Senja turun pelan di Amman, mewarnai langit dengan semburat jingga pucat. Udara dingin semakin menusuk saat Fajar dan Danu berjalan kaki menuju kompleks Kedutaan Besar Republik Indonesia (KBRI). Di sepanjang jalan, suara klakson kendaraan dan aroma roti pita dari kios pinggir jalan sesekali menyapa langkah mereka.
Kegiatan pengajian ini rutin diadakan oleh komunitas mahasiswa Indonesia. Suasananya selalu akrab meski terpisah antara ikhwan dan akhwat. Bagi banyak perantau, kegiatan seperti ini jadi momen melepas rindu, bertemu teman sebangsa, makan makanan Indonesia, dan mengisi ulang semangat yang kadang goyah.
Di halaman KBRI yang luas, kursi plastik sudah ditata rapi. Tenda sederhana menaungi peserta, sementara petugas kedutaan sibuk menyiapkan logistik. Meja berisi kotak-kotak nasi rendang kiriman seorang ibu diaspora di Irbid tampak menggoda dari kejauhan.
Fajar dan Danu duduk di barisan tengah. Di bagian depan, seorang ustadz dengan outfit sederhana dan kopiah hitam khasnya rapi sudah siap menyampaikan tausiyah. Wajahnya teduh, senyumnya hangat. Moderator memperkenalkan beliau:
“Hadirin sekalian, malam ini kita beruntung sekali karena narasumber kita adalah Ustadz Iskandar, beliau seorang ustadz muda yang sedang safari dakwah di Timur Tengah dan dikenal dengan gaya ceramahnya yang menyentuh hati.”
Tepuk tangan kecil terdengar.
Fajar memperhatikan Ustadz Iskandar yang berdiri tenang. Saat mulai berbicara, suaranya dalam dan penuh kelembutan:
“Teman-teman mahasiswa sekalian… hidup di tanah rantau memang penuh ujian. Kadang kita merasa sendiri.
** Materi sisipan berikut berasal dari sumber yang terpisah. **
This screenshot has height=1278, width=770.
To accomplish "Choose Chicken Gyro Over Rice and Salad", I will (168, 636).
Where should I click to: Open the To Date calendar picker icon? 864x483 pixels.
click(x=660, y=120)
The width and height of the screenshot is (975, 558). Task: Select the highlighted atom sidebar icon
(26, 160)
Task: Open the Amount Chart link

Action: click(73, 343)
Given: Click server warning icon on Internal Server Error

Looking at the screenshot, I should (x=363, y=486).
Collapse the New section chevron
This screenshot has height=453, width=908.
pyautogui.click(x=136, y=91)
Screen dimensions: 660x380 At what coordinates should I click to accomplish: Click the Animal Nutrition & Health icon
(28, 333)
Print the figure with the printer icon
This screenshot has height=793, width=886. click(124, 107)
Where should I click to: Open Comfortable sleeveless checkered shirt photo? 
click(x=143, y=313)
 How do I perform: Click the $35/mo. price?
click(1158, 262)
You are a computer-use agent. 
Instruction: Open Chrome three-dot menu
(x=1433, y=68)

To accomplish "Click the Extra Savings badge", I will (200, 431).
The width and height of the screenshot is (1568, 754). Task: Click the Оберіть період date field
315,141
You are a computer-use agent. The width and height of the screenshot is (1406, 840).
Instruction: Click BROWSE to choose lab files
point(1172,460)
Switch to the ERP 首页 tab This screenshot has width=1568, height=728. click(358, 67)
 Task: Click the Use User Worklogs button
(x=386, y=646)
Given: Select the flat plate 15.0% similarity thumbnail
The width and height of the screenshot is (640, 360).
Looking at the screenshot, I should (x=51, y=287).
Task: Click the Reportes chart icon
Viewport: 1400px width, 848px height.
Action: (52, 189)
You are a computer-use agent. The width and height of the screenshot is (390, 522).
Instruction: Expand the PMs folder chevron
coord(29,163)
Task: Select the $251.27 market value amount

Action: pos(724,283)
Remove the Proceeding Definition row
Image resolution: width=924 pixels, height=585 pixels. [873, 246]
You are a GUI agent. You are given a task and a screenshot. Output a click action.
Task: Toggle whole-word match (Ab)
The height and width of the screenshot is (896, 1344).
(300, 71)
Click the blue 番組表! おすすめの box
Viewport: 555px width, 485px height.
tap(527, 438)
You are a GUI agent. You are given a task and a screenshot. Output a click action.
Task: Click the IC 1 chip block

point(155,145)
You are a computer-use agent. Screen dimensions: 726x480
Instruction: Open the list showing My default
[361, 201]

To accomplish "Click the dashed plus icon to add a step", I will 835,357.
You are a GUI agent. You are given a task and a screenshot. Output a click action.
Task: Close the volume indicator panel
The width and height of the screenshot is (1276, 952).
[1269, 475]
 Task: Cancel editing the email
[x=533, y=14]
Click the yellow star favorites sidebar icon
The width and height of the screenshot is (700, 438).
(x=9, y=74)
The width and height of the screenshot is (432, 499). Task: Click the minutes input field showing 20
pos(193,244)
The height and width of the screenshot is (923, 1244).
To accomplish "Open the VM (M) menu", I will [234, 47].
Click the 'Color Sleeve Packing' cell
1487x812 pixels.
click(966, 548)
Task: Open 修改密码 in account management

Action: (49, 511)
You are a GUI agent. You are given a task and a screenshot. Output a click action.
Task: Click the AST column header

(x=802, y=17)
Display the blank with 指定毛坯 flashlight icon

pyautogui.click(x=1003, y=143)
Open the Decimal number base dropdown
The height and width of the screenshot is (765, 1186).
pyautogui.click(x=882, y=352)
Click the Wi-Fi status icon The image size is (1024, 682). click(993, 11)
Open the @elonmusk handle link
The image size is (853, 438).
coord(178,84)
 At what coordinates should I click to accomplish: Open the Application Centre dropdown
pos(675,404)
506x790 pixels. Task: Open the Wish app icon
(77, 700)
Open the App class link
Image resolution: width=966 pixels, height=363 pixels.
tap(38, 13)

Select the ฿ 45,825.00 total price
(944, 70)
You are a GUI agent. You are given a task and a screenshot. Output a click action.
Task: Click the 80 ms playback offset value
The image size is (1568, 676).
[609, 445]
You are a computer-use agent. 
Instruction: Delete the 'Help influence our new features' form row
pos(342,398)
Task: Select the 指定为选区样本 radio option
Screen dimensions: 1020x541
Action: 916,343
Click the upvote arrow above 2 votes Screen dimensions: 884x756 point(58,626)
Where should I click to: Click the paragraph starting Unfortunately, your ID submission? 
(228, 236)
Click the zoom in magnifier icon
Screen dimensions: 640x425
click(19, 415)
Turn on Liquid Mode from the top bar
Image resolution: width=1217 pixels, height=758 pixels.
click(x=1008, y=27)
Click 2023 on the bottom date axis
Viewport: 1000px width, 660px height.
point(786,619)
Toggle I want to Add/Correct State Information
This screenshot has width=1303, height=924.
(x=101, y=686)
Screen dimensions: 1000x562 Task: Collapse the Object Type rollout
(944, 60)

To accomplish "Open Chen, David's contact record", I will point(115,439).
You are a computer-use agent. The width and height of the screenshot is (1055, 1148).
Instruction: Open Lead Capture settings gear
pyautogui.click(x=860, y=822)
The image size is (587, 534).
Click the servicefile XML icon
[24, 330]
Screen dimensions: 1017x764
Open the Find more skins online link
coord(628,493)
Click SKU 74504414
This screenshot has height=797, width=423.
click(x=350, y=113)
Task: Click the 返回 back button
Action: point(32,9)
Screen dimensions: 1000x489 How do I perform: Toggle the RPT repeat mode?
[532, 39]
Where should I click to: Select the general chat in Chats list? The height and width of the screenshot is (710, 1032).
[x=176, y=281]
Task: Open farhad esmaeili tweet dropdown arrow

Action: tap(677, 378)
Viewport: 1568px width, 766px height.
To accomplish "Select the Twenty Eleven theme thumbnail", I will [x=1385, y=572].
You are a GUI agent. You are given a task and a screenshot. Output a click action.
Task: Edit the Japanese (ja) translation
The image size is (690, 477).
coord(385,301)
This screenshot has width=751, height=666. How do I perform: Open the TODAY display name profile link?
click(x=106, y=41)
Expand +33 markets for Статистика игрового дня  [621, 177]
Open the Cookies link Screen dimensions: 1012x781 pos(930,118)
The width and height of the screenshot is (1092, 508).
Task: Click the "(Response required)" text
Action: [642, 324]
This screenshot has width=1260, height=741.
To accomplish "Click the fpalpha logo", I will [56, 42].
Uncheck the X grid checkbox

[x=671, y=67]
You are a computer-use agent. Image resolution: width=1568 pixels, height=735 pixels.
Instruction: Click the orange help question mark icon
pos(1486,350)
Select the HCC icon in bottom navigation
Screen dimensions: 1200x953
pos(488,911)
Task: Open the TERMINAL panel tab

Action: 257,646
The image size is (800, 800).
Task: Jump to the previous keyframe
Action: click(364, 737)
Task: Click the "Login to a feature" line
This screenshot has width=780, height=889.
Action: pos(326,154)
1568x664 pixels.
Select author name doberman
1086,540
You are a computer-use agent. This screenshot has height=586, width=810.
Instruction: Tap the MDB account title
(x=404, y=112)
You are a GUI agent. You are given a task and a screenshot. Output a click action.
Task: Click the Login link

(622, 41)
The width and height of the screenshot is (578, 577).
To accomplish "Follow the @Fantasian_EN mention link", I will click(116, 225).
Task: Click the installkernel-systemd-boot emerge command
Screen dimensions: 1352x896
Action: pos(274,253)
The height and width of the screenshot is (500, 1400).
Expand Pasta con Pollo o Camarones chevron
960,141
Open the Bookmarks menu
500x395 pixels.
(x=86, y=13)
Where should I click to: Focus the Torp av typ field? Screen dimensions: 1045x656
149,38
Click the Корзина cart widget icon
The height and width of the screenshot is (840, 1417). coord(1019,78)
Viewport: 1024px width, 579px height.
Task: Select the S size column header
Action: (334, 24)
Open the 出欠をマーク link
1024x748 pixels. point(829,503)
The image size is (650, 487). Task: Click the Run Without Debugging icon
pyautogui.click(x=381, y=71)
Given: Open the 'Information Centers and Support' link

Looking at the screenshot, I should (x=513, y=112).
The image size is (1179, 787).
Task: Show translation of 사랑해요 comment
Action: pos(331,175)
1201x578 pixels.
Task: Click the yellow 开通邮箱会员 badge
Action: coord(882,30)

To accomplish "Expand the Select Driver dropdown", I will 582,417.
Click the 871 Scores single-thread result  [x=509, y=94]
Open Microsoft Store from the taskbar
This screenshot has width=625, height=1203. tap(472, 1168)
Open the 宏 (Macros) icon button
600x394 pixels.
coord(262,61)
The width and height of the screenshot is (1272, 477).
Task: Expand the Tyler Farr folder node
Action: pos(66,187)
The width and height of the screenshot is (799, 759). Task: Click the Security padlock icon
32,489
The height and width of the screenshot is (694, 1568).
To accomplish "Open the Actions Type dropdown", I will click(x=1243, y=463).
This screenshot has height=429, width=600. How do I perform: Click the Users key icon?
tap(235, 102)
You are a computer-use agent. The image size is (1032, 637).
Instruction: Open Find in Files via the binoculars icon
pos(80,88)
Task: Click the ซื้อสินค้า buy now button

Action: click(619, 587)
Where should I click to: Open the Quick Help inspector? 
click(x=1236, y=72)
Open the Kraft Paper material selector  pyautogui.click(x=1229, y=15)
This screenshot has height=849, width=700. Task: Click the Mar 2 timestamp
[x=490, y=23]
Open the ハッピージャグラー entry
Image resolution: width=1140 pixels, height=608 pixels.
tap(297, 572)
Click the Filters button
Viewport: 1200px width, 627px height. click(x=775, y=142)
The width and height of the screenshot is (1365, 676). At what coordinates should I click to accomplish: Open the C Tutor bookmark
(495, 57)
Kadang kita merasa rindu pada tanah air, orang tua, dan kehangatan rumah. Tapi ingatlah, justru di sinilah Allah sedang melatih kita. Agar kita kuat, agar kita layak pulang nanti sebagai manusia yang lebih matang…”
Kata-katanya seakan menembus dada Fajar. Pesan WhatsApp ibunya yang sederhana kembali muncul dalam pikirannya: ayah sakit, keluarga kesulitan ekonomi, dan dirinya tak bisa segera pulang.
Ustadz Iskandar melanjutkan dengan nada penuh kasih:
“Rantau ini bukan tempat berkeluh kesah… tapi tempat belajar bersyukur dan bersabar. Bahkan Nabi Muhammad ﷺ pernah diasingkan, pernah hijrah… dan beliau tidak hanya bertahan, tapi membawa cahaya. Maka kita juga harus bisa. Kalian bukan sekadar mahasiswa di sini, tapi juga duta-duta kebaikan untuk bangsa kita.”
Air mata Fajar menetes diam-diam. Danu menepuk bahunya pelan. Ia tak berkata apa-apa, hanya mengangguk seolah berkata: “Aku juga merasakan yang sama, Bro.”
Acara selesai dengan doa yang khusyuk. Sebelum pulang, Layla menyempatkan diri menyapa dari kejauhan—tetap menjaga jarak, tetap dalam batas yang wajar—dan sekadar berkata, “Semangat terus ya, Mas Fajar.”
Di perjalanan pulang, Fajar merasa hatinya sedikit lebih ringan. Langit Amman malam itu cerah bertabur bintang. Angin masih dingin, tapi hatinya hangat.
Ia tahu: meski banyak ujian menanti, Allah selalu memberi cara agar ia tetap bertahan—dan malam ini, salah satunya melalui nasihat lembut dari Ustadz Iskandar.